OXFORD University has agreed to build a new health centre at the Radcliffe Infirmary as part of the site's £240m redevelopment.

The university is to create a £10m purpose-built health centre to allow cramped GP practices to be rehoused and to offer a range of services such as physiotherapy clinics.

A deal signed with Oxfordshire Primary Care Trust looks to have resolved a long-running planning dispute over a 'super surgery' serving Oxford city centre.

The health trust's own scheme to build a centre at the Radcliffe Infirmary floundered in the face of opposition from both city planners concerned about extra traffic and the university itself, which acquired the prime 10.5-acre site.

To get its health centre, the health trust is having to settle for a smaller city centre facility, about a quarter the size of the scheme originally proposed.

A detailed planning application will be submitted in March, with the health centre expected to open at the end of 2008 as the first new building on the redeveloped site.

The new facility will allow three GP practices which are operating in the cramped buildings in the Jericho Health Centre to be rehoused, along with a practice at the North Oxford Medical Centre, in Woodstock Road. It will not, however, be big enough to accommodate GPs based in premises in Beaumont Street, as had been hoped.

The centre will be built at the far north-western corner of the RI site, facing on to Walton Street. Additional community-based health services will include podiatry, speech and language therapy and point-of-care testing such as ECGs.

Oxford University had been obliged to offer 2.8 acres of the site to the health trust as part of the deal when it bought the large hospital site three years ago.

But under the new agreement, the trust will not be taking up the option. Instead the university will fund and construct a new 3,500 sq m health centre building and will then lease the building to the PCT over 25 years.

By building the new health centre itself, the university has effectively guaranteed that the new facility will fit in with its masterplan for the site.

The Radcliffe Infirmary will close as a hospital early in the New Year, with departments, staff and patients being moved over the next few weeks to the expanded John Radcliffe.

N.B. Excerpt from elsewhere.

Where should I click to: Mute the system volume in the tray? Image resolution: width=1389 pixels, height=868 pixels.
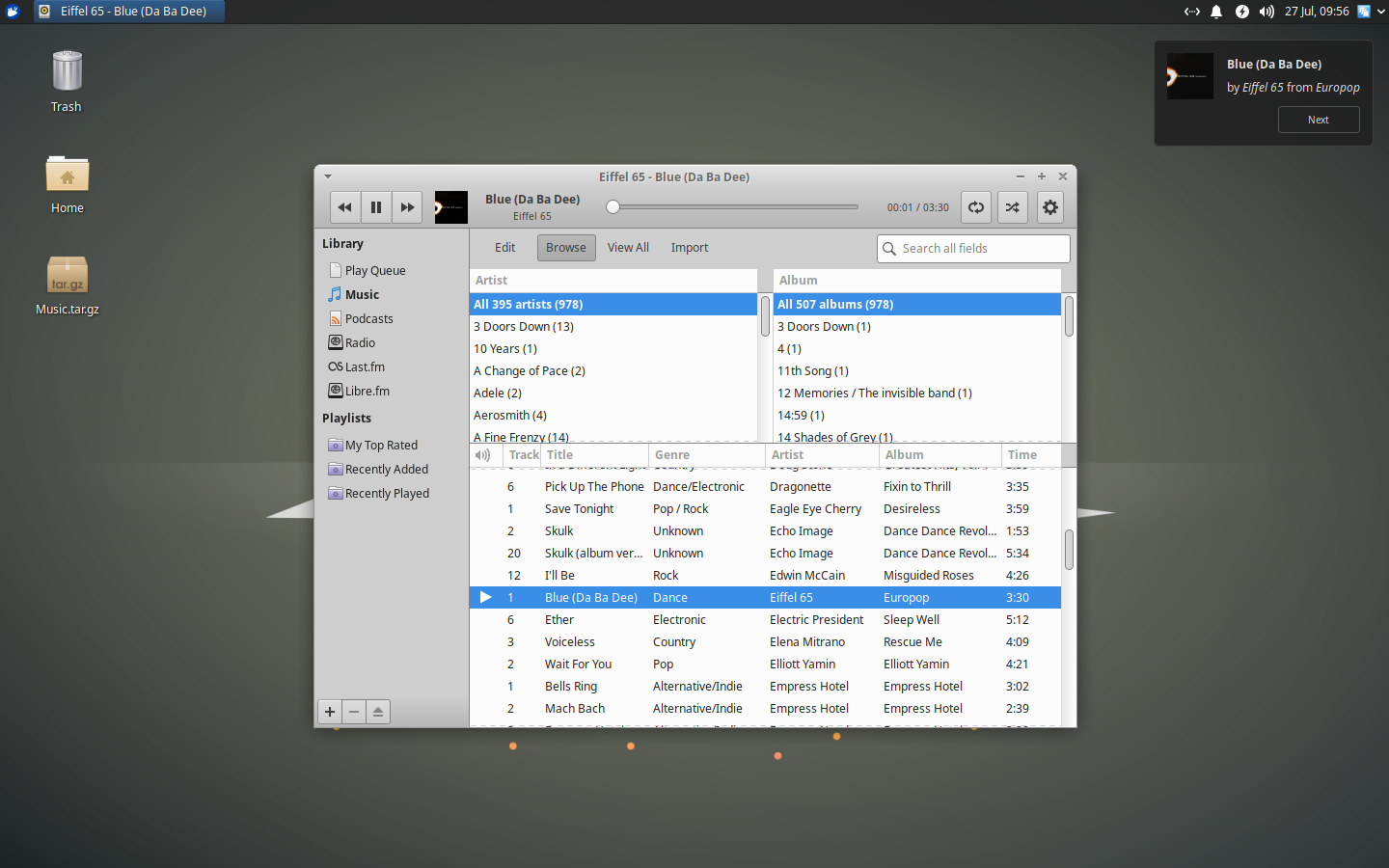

The RI site will then be transformed into a major university campus, with the new Institute of Mathematics alone costing in the region of £40m.

The university is hopeful that the smaller scale of the development will satisfy city council concerns about adding to road congestion. The original super surgery plan had proposed 165 car parking spaces. The number of places under the new scheme is yet to be fixed.

Andrea Young, chief executive of Oxfordshire PCT, said: "Our partnership with the university offers a real opportunity to improve primary care services for local people.

"This is a positive step to providing our GPs with a modern, patient-centred environment to meet advances in healthcare."

The health trust's search for suitable sites for premises in the city centre sparked two years of planning arguments and public consultation.

But the new deal leaves the trust still requiring a second major city centre site. The university has undertaken to assist the PCT to explore land options for another major healthcare facility in the city's West End redevelopment area.

A PCT spokesman said: "This could provide a new home for GP practices suffering from lack of space and inflexible accommodation in buildings in Beaumont Street, which is leased from St John's College.

"It would also address the concerns of the public and local councillors who say they want more primary care provision to the west of the city centre."

Any West End facility could be funded under a Local Improvement Finance Trust (LIFT) scheme, which involves creating a limited company with partners.